In the documentation for enable_if, I have this paragraph:
An enable_if expression will be evaluated by substituting the values of the parameters from the call site into the arguments in the expression and determining whether the result is true. If the result is false or could not be determined through constant expression evaluation, then this overload will not be chosen and the reason supplied in the string will be given to the user if their code does not compile as a result.
The problem I have with this is that “evaluated by substituting” is ambiguous. You could observe a different result if the implementation performed template-instantiation style substitution, as opposed what we actually do which is pretending that the expression was inside a constexpr function being called with the parameters from the call-site.
I do mention that we perform constant expression evaluation, but it sounds like that happens after the substitution. Is there some more precise language I could use to clarify exactly how the extension behaves?
Why not just say that we treat the expression as the body of a constexpr function? That nails down the semantics quite nicely.
– Sean Silva
Why not just say that we treat the expression as the body of a constexpr
function? That nails down the semantics quite nicely.

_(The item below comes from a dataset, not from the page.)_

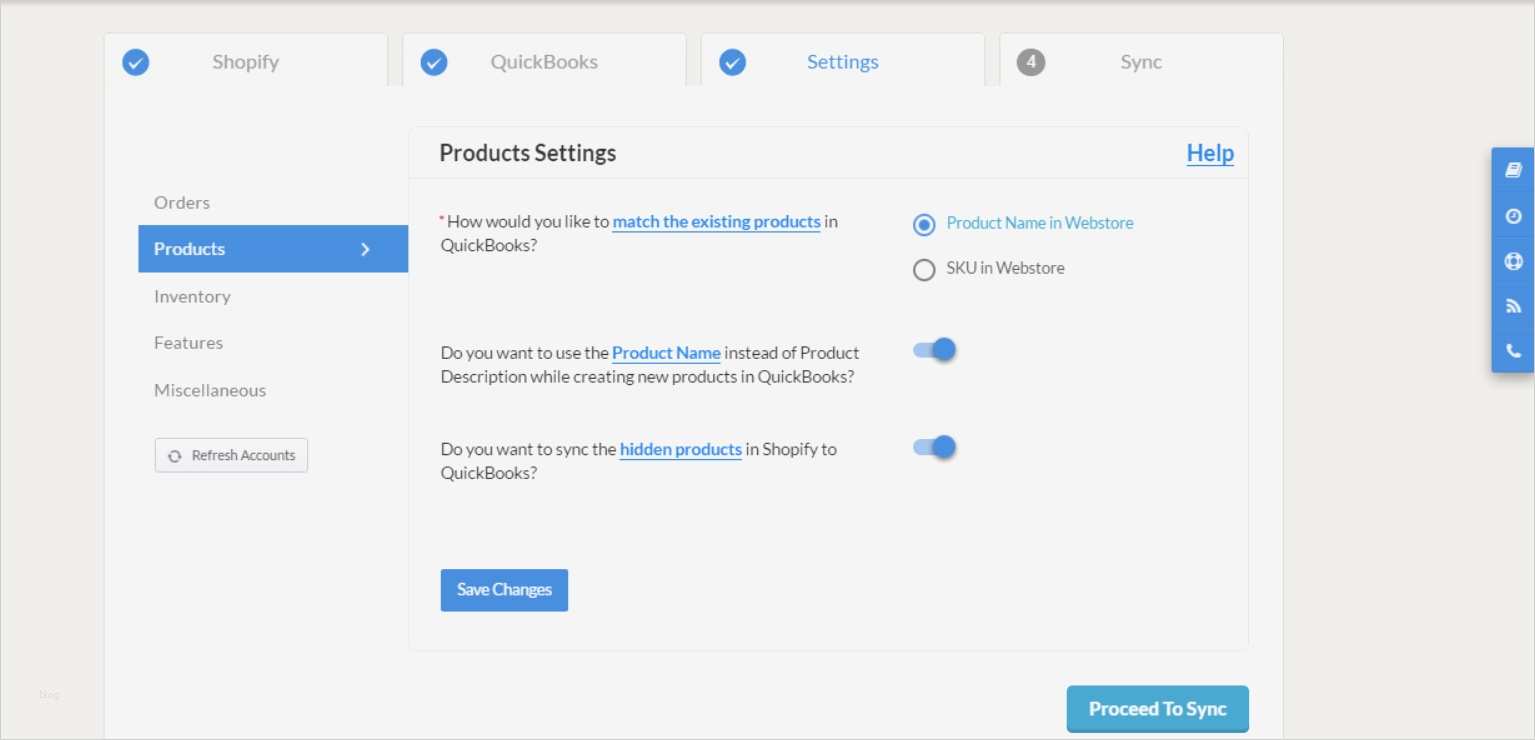The height and width of the screenshot is (740, 1535).
Task: Click the clock icon in side panel
Action: pos(1513,216)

The problem I had with that is that it's very closely tied to C++. What
about the interpretation of this same thing in C mode? I was hoping for a
name for this kind of constant expression that gets evaluated with constant
arguments slotted in, but if there isn't one then I guess I'll go with
constexpr and let people implement more C++ rules in C mode. This whole
thing already relies on overload resolution.
I don't know how to address your ambiguity in "evaluated by substituting"
but I had a hard time reading "and the reason supplied in the string will
be given to the user if their code does not compile as a result". I would
probably simply delete "the reason supplied in" or replace the phrase with
"and the user provided string will be given if the code does not compile as
Good catch, that can be tightened without loss of meaning.